Internet Security Systems Inc. (ISS), an Atlanta-based security firm, reports a 36.6 percent increase in the amount of security incidents and confirmed attacks in the first quarter of 2003 compared to the fourth quarter of last year. The increase in security incidents was coupled with a ‘tremendous jump’ in overall security events — adding up to 10 times the number of events in the previous quarter.
The spike in security events, typically in the form of automatic probing and scanning for vulnerabilities, is directly linked to a dramatic increase in the number of new worms and hybrid threats tracked in the first quarter, according to ISS analysts. There were a reported 752 new worms and hybrid threats, compared to 101 in the fourth quarter of 2002.
”The large increase in mass mailing, highly persistent worms and security events indicates that this year will be challenging for security officers and administrators around the world,” says Chris Rouland, director of ISS’s security research and knowledge services organization. ”Hackers, criminals and hactivists continue to disrupt services, commit online theft and cause outages across the Internet by exploiting unprotected computers…”
Rouland says ISS analysts expect a steady amount of malicious activity on the Internet throughout 2003.

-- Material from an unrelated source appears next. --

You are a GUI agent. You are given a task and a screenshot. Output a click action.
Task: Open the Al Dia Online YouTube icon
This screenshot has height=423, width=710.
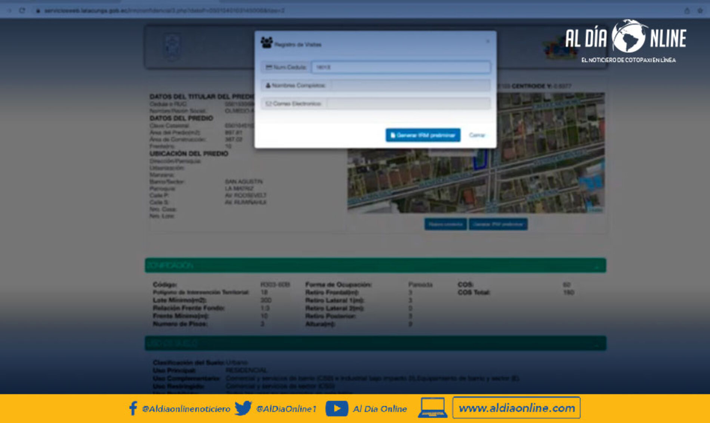coord(336,409)
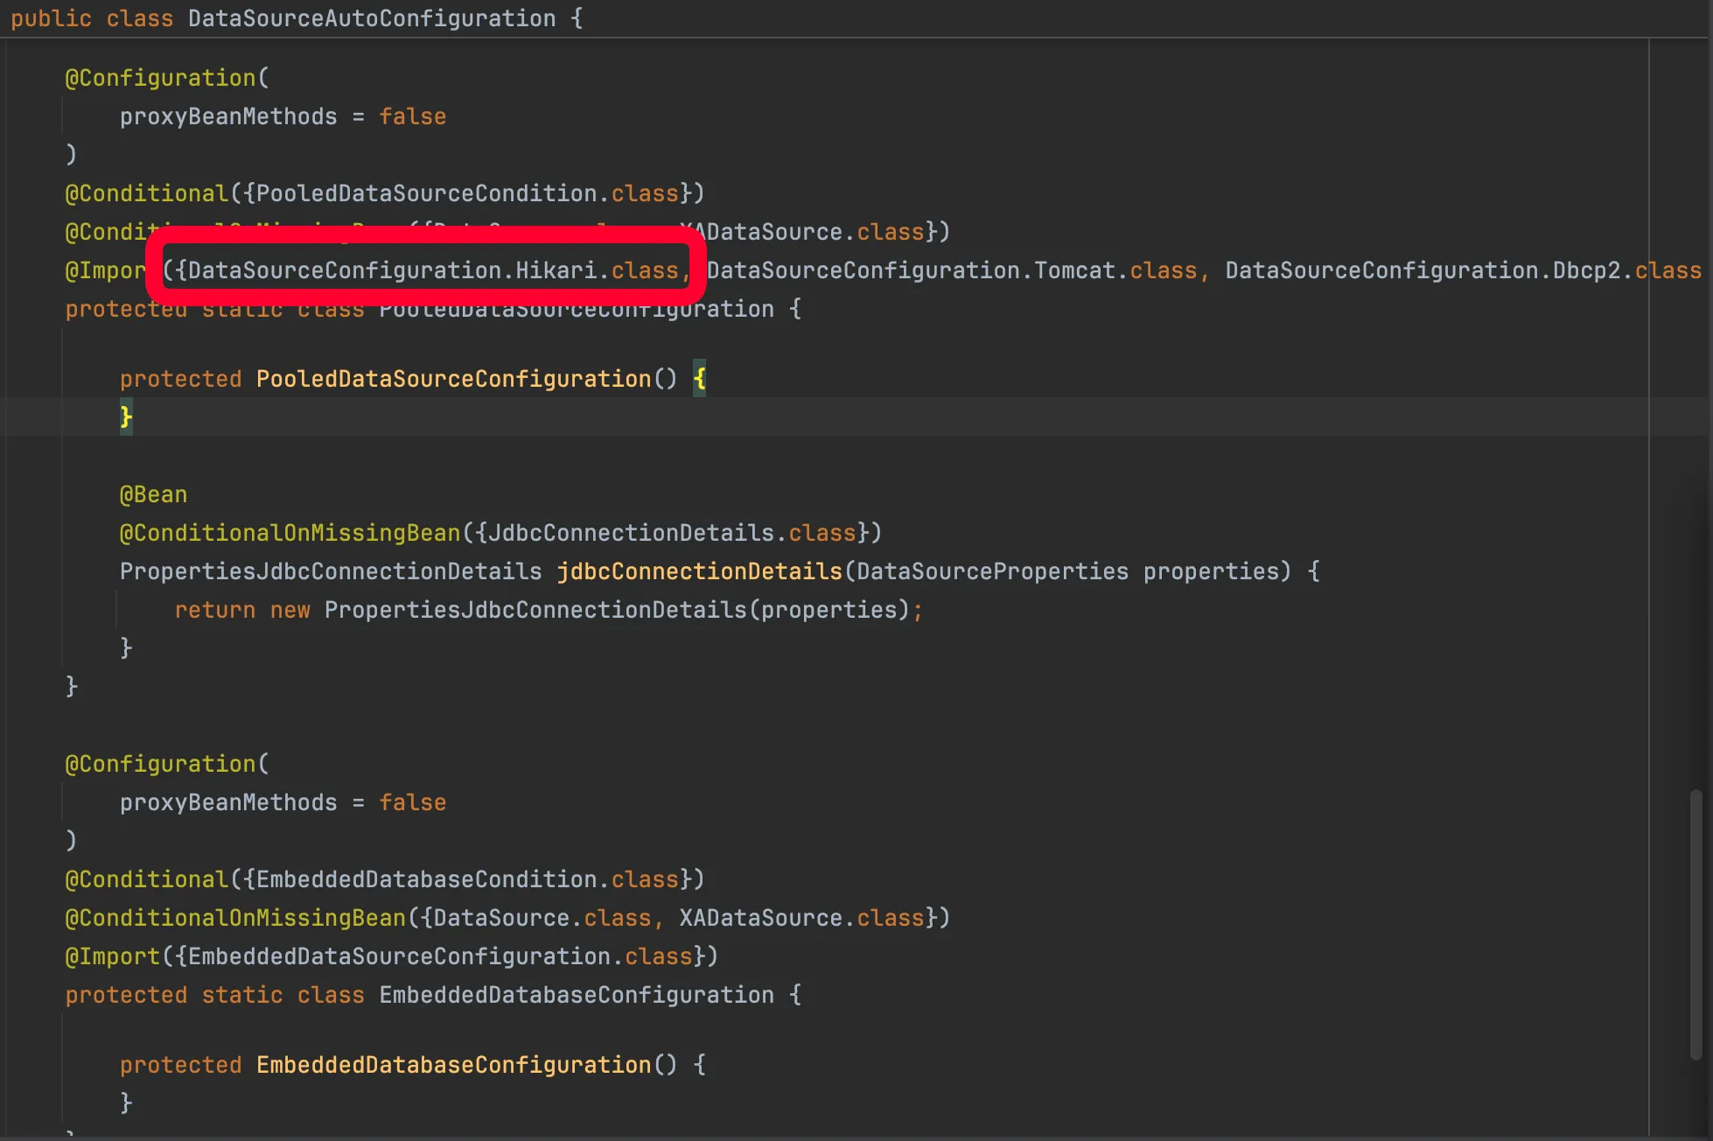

The ISS report also shows that the retail industry was the most attacked vertical market, accounting for 35 percent of the attacks. Financial services accounted for 11.5 percent; healthcare drew 9 percent, and federal and local government was in the lowest category with 1 percent.
The report also notes that Friday was the hottest day of the week in terms of security incidents. The last day of the work week showed the highest rate of security events throughout the quarter, registering an average of 2,301,777.